Per il tuo sovrappeso, non puoi prendere il cattivo esempio dagli altri e usarlo come alibi per non impegnarti seriamente a combatterlo. Non puoi privilegiare la tua fama di mangiatore (la mejo forchetta), bisogna essere disposti a mettersi in discussione e a cambiare registro, quando serve. Hai bisogno di 2-3 giorni di digiuno iniziale, altro che battesimi e cresime. Dopodiché parti in quarta col veganismo e metti dentro tanta frutta lontano dai pasti.

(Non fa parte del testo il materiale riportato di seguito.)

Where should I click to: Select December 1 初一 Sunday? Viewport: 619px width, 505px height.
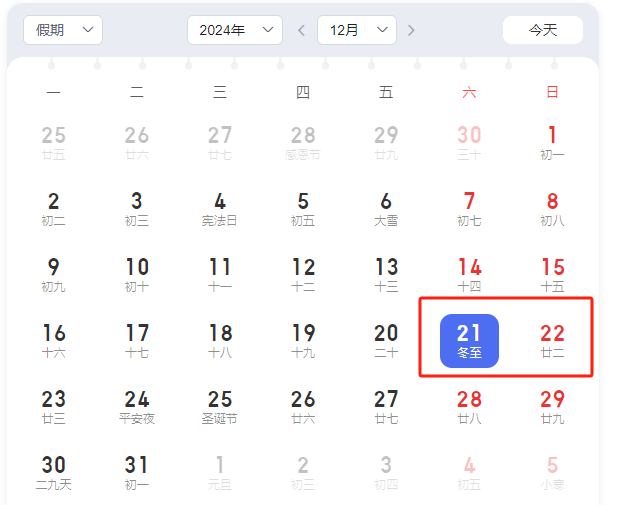coord(552,143)
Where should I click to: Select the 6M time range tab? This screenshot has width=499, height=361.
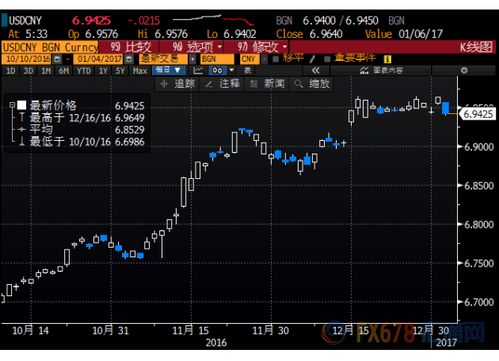pos(63,71)
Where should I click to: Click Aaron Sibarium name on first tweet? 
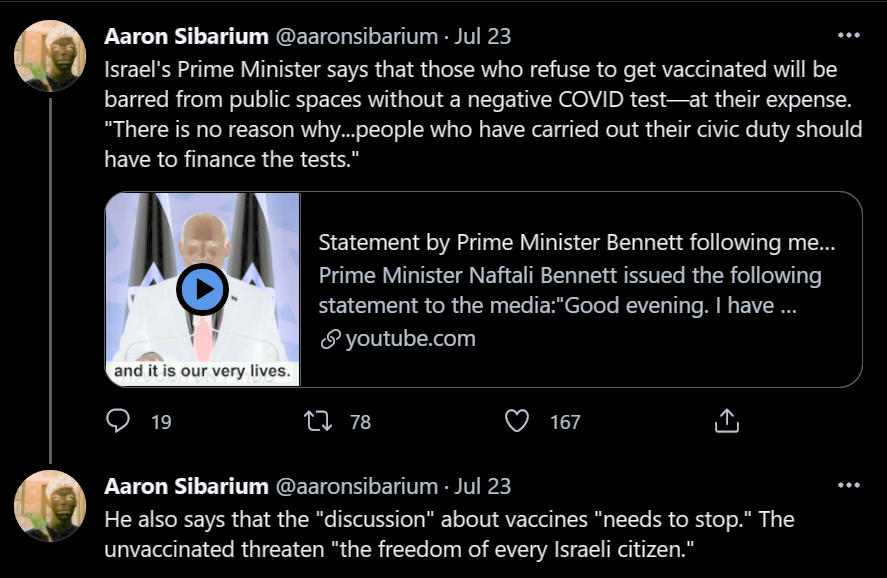tap(186, 37)
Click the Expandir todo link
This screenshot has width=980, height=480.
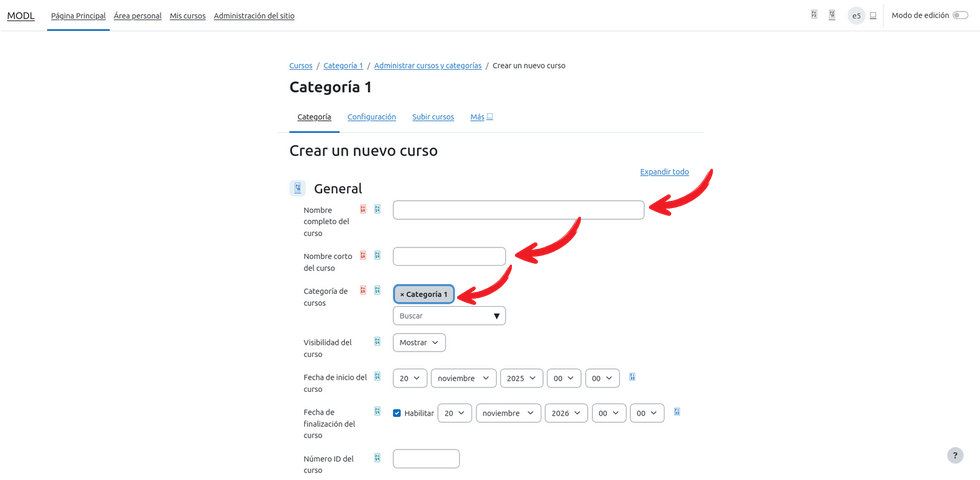[x=664, y=172]
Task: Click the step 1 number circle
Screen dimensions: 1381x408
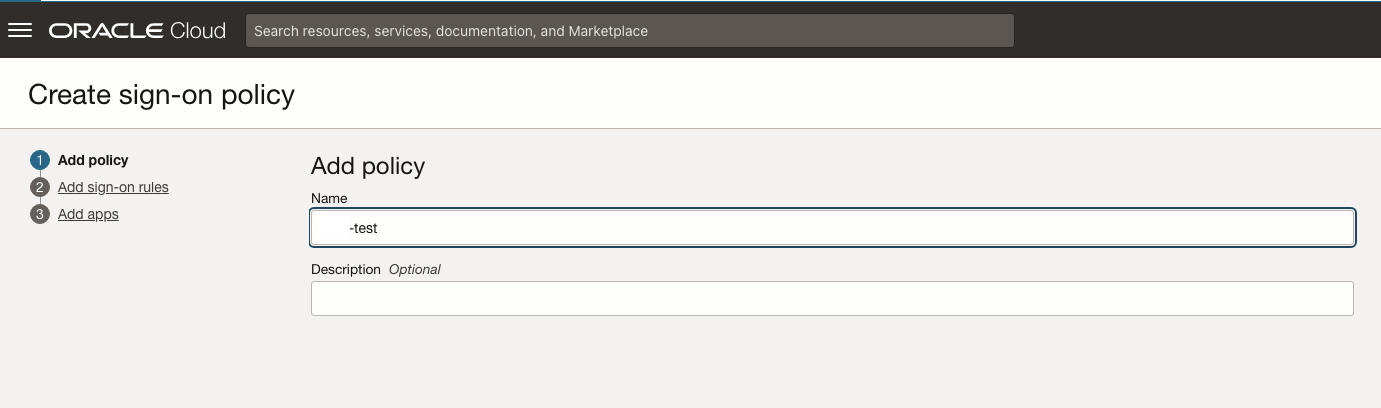Action: tap(40, 160)
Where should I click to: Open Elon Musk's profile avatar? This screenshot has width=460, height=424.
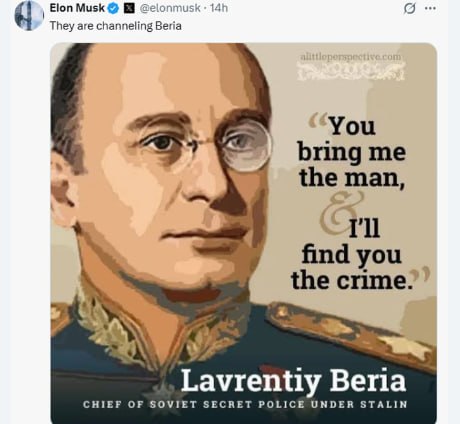coord(29,15)
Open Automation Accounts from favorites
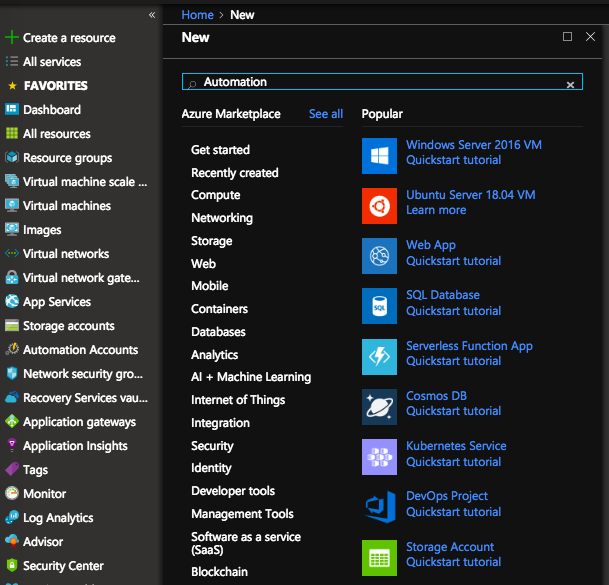Viewport: 609px width, 585px height. pos(80,350)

Se ci tieni alle serate mondane, nessuno ti dice di non andarci. Liberati da ogni imbarazzo e dichiarati apertamente vegano. Finiranno per accettarti. Pretendi sempre un piatto di verdura come antipasto e opta per una pasta al dente al pomodoro o per una pizza vegetariana o per delle patate. E al posto del vino, beviti centellinando quella ottima sostanza che si chiama acqua, scegliendo quella senza bollicine. Qualcuno magari rimarrà deluso. Un Ciccio Bombo fa sempre comodo agli amici per scaricarci i lazzi e le frecciate. Dovranno trovare un sostituto. Quando però si accorgeranno che stai facendo sul serio, impareranno a rispettarti. In questo momento di sicuro non lo fanno. Li capisco pure. Tu non fai niente per essere credibile. Chi, se non te, giudica tuttora le amatriciane e le carbonare come cibi dal sapore strepitoso?

Non so se le mie risposte valgano il tuo ottimo olio di oliva. Ti segnalo a parte il mio indirizzo. Non sentirti obbligato a mandarmelo. Ti sei già sdebitato ampiamente col tuo simpaticissimo contributo.